To get there, you need data at a scale that is almost incomprehensible. Billions of cameras, sensors, and microphones collecting information about the physical world. Massive compute infrastructure to process that data. Labelling pipelines — which, despite the progress in self-supervised learning, still require enormous amounts of human annotation for edge cases and domain-specific tasks. Robotic systems that can act in the physical world, each requiring mechanical engineering, control systems, safety certification, and maintenance infrastructure.

Then you need deployment infrastructure. How does an AI system access the world? Through APIs, through devices, through integrations with existing software. Every connection point is an engineering problem. Every integration is a project. Every domain — healthcare, logistics, manufacturing, education, law — has its own data formats, its own regulatory requirements, its own legacy systems that were not designed with AI in mind.

All of this requires people to build it. And it is creating jobs: prompt engineers, AI safety researchers, ML infrastructure engineers, data labellers and curators, AI product managers, evaluation specialists, fine-tuning engineers, AI ethicists, red teamers, model distillation specialists, synthetic data engineers. Most of these job titles did not exist five years ago.


The Pattern Is the Same

What blockchain and AI share is this: they are platform technologies. Like electricity, like the internet, like the mobile phone, their ultimate impact will be enormous — but that impact comes not from the technology itself, but from the countless applications, systems, institutions, and behaviours that are built on top of it over time.

Electricity did not replace factories overnight. It enabled a new kind of factory — one that could be designed around the flexibility of electric power rather than the constraints of steam. That transition took fifty years and created vastly more jobs than it destroyed, though not always the same jobs, and not always in the same places.

········

◆ What the task requires ◆
Update the passage from "What blockchain and" up to and including "the same places.", putting "water power" wherever "steam" appears. Work from the passage alone.

········

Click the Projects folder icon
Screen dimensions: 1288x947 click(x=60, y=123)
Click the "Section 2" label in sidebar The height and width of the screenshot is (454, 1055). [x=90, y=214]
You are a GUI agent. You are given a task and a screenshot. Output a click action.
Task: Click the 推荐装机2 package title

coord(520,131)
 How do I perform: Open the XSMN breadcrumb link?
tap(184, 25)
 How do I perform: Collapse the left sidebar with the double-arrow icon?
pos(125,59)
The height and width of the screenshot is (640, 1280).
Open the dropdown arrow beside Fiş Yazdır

········

◆ Output of the task ◆
What blockchain and AI share is this: they are platform technologies. Like electricity, like the internet, like the mobile phone, their ultimate impact will be enormous — but that impact comes not from the technology itself, but from the countless applications, systems, institutions, and behaviours that are built on top of it over time.

Electricity did not replace factories overnight. It enabled a new kind of factory — one that could be designed around the flexibility of electric power rather than the constraints of water power. That transition took fifty years and created vastly more jobs than it destroyed, though not always the same jobs, and not always in the same places.